Fitzpatrick is adamant that crew chiefs pay particular attention to new employees. Just as many military casualties occur with a soldier’s first exposure to combat, Fitzpatrick believes that most accidents happen in the first 90 days on the job. He also cites Mondays as worrisome, when crew members might be unfocused after a weekend away from the job.
“We try to do our tailgate meetings on Monday mornings,” he explains. “We’ve got 62 separate topics in our safety binder for crew chiefs to use, and they use their judgment, depending on what’s most relevant. If there’s been a lot of rain, it could be a tailgate talk on wet weather driving. If trees are on the agenda, it could be about safe pruning, or eye safety, or any other thing that the crew chief thinks is relevant to cover.”
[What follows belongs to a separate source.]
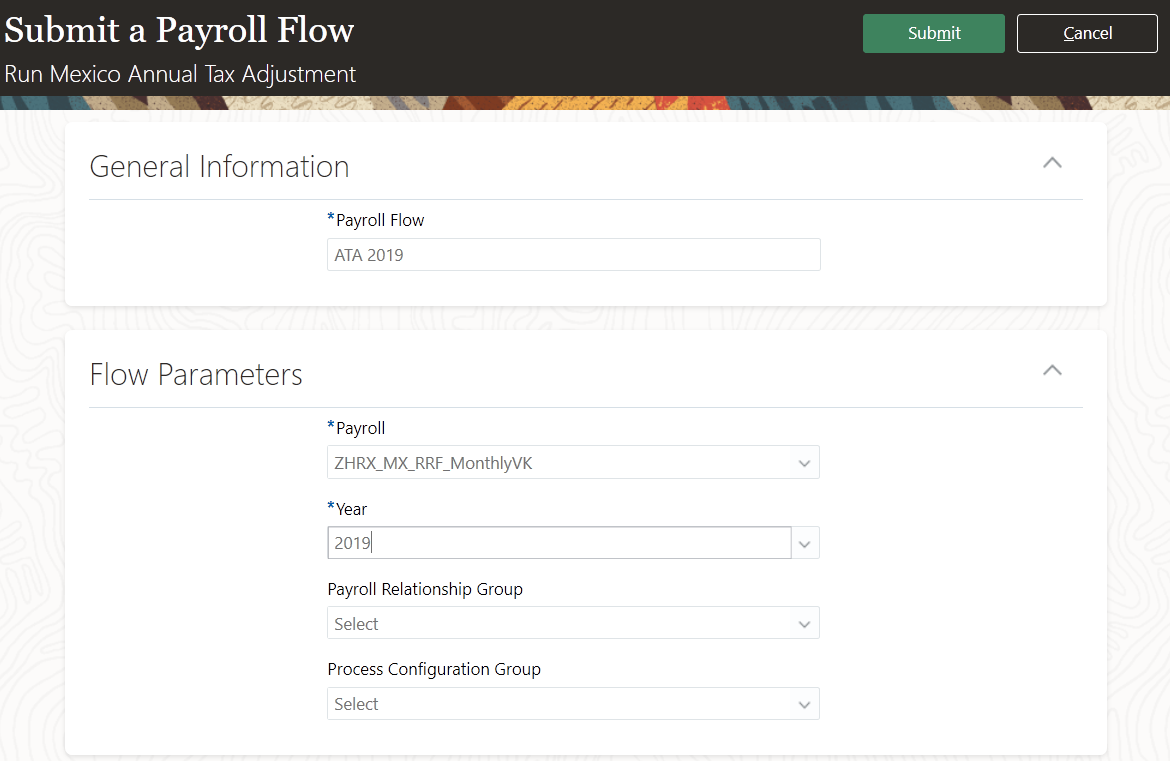
Task: Collapse the General Information section
Action: (1052, 163)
Mike Dingman, senior vice president at ValleyCrest, who oversees the company’s safety program, is also alert to that ‘first 90 days’ window of vulnerability for rookie accidents. “We’ve developed a buddy system on jobsites, as well as created an easy way for new crew members to learn safety habits,” he says. “Workers must wear a green safety vest for the first 90 days. There are a couple of simple reasons we do that. One is that it makes them more visible in the field, and second, it allows more experienced workers to keep an eye on them.”